НИКИТА САРЫЧЕВ: «КЛАССИКА – ЭТО НЕ КАНОН»

admin

В новосибирском театре «Глобус» в марте прошла премьера спектакля «Ревизор» режиссера Романа Самгина. О своих впечатлениях, о постановке и о классических произведениях на сцене современного театра мы поговорили с актером Никитой Сарычевым, исполнителем роли Хлестакова.

  Есть устойчивое мнение, что все актеры мечтают сыграть Гамлета или Хлестакова. Хлестакова вы уже сыграли, какие ощущения?

  Хорошие. С режиссером Романом Самгиным мы уже знакомы по постановке «Лес», поэтому особых трудностей не возникло. Он большой профессионал и все делает так, чтобы актеру было легко и удобно. Работа прошла довольно гладко. О результате судить не могу, со стороны не видел. Говорят, что отзывы хорошие.

  А вы мечтали сыграть эту роль?

  Так чтобы прямо мечтал – нет. Но думал. Еще в институте, когда учился. Просто природа Хлестакова соответствует моей. Мне этот персонаж довольно близок. Сам герой такой живой, подвижный, активный. Тем более, это комедия, и мне это нравится. Но чтобы мечтал… нет, мечты такой не было. Но то, что это случилось, для меня большая удача. На мой взгляд, получить такую роль это всегда удача. От Гамлета тоже не откажусь, только чуть-чуть попозже.

  Если бы у вас была свобода выбора, в каком образе вы бы вышли в этом спектакле?

  Да, пожалуй, роль Хлестакова и хотелось сыграть. Вообще на распределении, когда приехал Роман Савельевич, я попал на Добчинского. В дальнейшем проходили пробы, и через пару дней для роли ревизора остановились на мне.

  Долго ли выходите из образа? После спектакля домой возвращается Никита Сарычев или Хлестаков?

  Это довольно профессиональная штука. У каждого это индивидуально происходит. Это внутренняя работа над собой. Нет универсальной программы, как мы это делаем. Долго ли я выхожу? Да, наверно, практически сразу. Потому что это моя работа: раз – включение, раз – выключение.
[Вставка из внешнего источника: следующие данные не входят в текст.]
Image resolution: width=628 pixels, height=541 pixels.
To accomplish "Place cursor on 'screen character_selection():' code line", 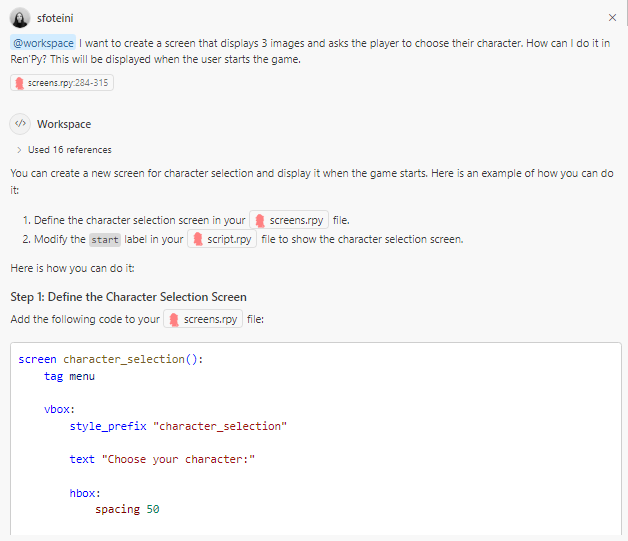I will [110, 359].
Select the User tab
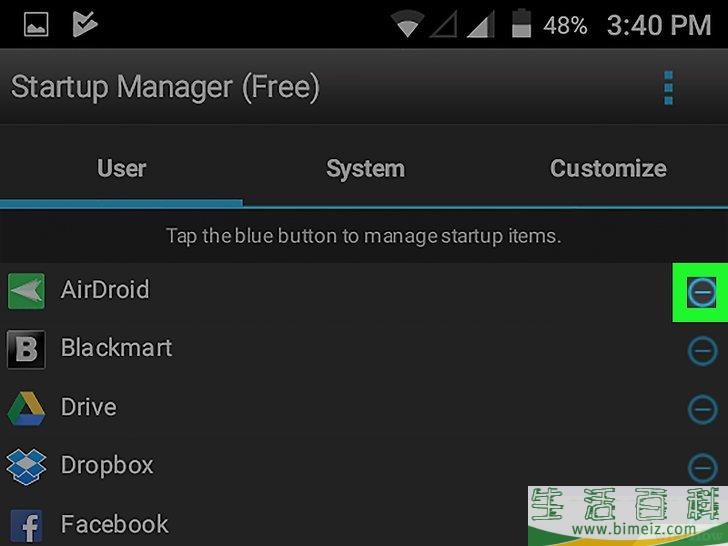Screen dimensions: 728x546 coord(122,169)
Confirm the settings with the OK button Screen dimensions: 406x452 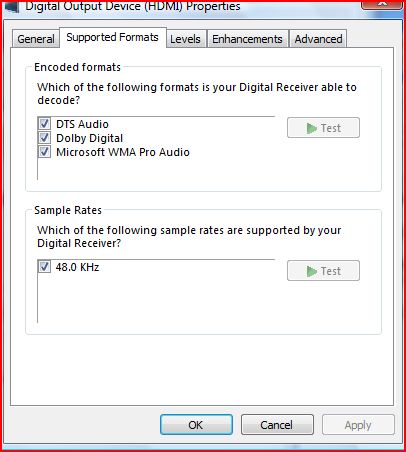click(x=196, y=425)
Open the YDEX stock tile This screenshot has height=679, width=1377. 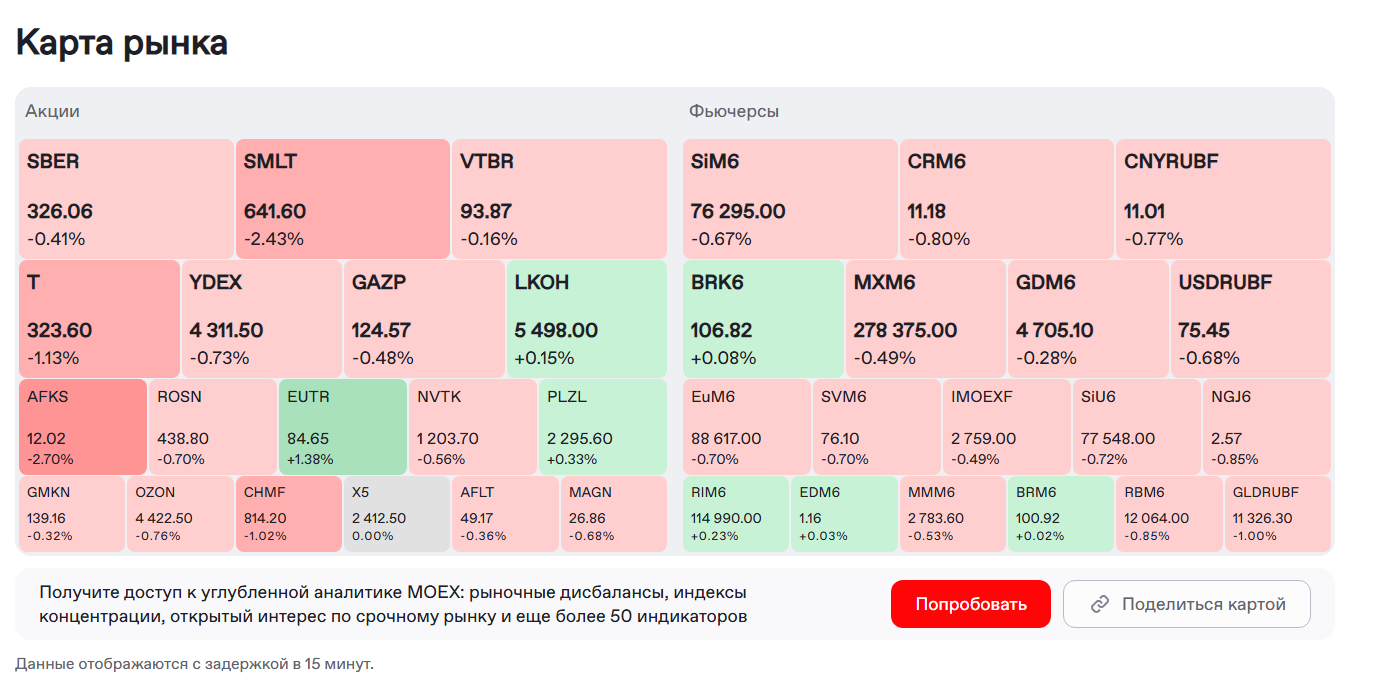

По крайней мере, у меня так. Я с ума не схожу и на бричке домой не еду. Все-таки, на метро, скорее всего.

  Зрители видели вас и в комедийных, и в драматических ролях, а для вас какое амплуа ближе?

  Это зависит от периода жизни. Иногда очень тянет в драму, какую-то острохарактерную роль сыграть. А иногда, наоборот, хочется комедийного. Хотя, в моей жизни комического хватает. Я работаю не только в театре, но и в «Бродячей собаке» выступаю. И в антрепризных спектаклях. Есть другие проекты, например, с «Красным факелом», и так далее. А там все более комедийного плана, поэтому мне этого достаточно. Сейчас, после Хлестакова, хочется сыграть какую-то драматическую роль, серьезную, на вырост. Все-таки, я не молодею. Если копнуть глубоко, то мы неподневольные люди. Что дадут, то и играем. Такая у нас профессия. Есть такая поговорка: «Хотел стать артистом – ты им стал». Мы немного невольные существа.

  Бытует мнение, что комедийные артисты в жизни очень серьезные, потому что на сцене им смеха хватает. А как вам?

  Наша театральная банда любит побалдеть, конечно. У меня много друзей и коллег, с которым мы «балдеем», отдыхаем вместе, веселим друг друга, когда встречаемся. Но и солнечным человеком абсолютно во всем я себя не назову. Это жизнь, все волнения, переживания – все как у всех.

  Но я соглашусь, что в жизни так действительно  бывает: юмора хватает на сцене. Да и играть комедию бывает сложнее. В драматических спектаклях, на мой взгляд, есть всегда какая-то подмена, небольшая. Актер может закрыться от каких-то вещей внутренне; не принимать их, а просто транслировать. А, например, в комедии важно, будут смеяться или не будут. Важно вообще разобраться, что такое природа юмора и где это найти. И на это все затрачивается не меньше сил, если не больше.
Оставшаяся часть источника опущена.